● Task goal: Repeat the data that follows, keeping every character intact.
----- Given records
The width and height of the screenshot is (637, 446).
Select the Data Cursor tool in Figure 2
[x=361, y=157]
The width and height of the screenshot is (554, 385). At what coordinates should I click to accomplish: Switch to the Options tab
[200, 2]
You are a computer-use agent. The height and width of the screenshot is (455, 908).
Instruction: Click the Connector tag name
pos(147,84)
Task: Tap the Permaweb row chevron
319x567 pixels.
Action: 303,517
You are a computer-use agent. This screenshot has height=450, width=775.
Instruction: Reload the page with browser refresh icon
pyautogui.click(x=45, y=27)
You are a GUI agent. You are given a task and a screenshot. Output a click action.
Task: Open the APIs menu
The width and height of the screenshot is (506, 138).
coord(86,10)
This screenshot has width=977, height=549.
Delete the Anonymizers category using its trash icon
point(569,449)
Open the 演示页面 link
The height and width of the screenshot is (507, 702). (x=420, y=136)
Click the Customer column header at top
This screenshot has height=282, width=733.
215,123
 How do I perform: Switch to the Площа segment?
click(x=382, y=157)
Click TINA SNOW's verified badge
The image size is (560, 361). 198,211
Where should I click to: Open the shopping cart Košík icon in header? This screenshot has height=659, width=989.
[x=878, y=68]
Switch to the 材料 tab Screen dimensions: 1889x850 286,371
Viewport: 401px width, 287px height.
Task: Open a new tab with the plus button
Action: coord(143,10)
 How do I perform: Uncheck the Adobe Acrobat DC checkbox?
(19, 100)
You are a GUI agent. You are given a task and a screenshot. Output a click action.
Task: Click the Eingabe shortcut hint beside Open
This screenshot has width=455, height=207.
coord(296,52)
----------
● Result of the exercise:
The width and height of the screenshot is (637, 446).
Select the Data Cursor tool in Figure 2
[x=361, y=157]
The width and height of the screenshot is (554, 385). At what coordinates should I click to accomplish: Switch to the Options tab
[200, 2]
You are a computer-use agent. The height and width of the screenshot is (455, 908).
Instruction: Click the Connector tag name
pos(147,84)
Task: Tap the Permaweb row chevron
319x567 pixels.
Action: 303,517
You are a computer-use agent. This screenshot has height=450, width=775.
Instruction: Reload the page with browser refresh icon
pyautogui.click(x=45, y=27)
You are a GUI agent. You are given a task and a screenshot. Output a click action.
Task: Open the APIs menu
The width and height of the screenshot is (506, 138).
coord(86,10)
This screenshot has width=977, height=549.
Delete the Anonymizers category using its trash icon
point(569,449)
Open the 演示页面 link
The height and width of the screenshot is (507, 702). (x=420, y=136)
Click the Customer column header at top
This screenshot has height=282, width=733.
215,123
 How do I perform: Switch to the Площа segment?
click(x=382, y=157)
Click TINA SNOW's verified badge
The image size is (560, 361). 198,211
Where should I click to: Open the shopping cart Košík icon in header? This screenshot has height=659, width=989.
[x=878, y=68]
Switch to the 材料 tab Screen dimensions: 1889x850 286,371
Viewport: 401px width, 287px height.
Task: Open a new tab with the plus button
Action: coord(143,10)
 How do I perform: Uncheck the Adobe Acrobat DC checkbox?
(19, 100)
You are a GUI agent. You are given a task and a screenshot. Output a click action.
Task: Click the Eingabe shortcut hint beside Open
This screenshot has width=455, height=207.
coord(296,52)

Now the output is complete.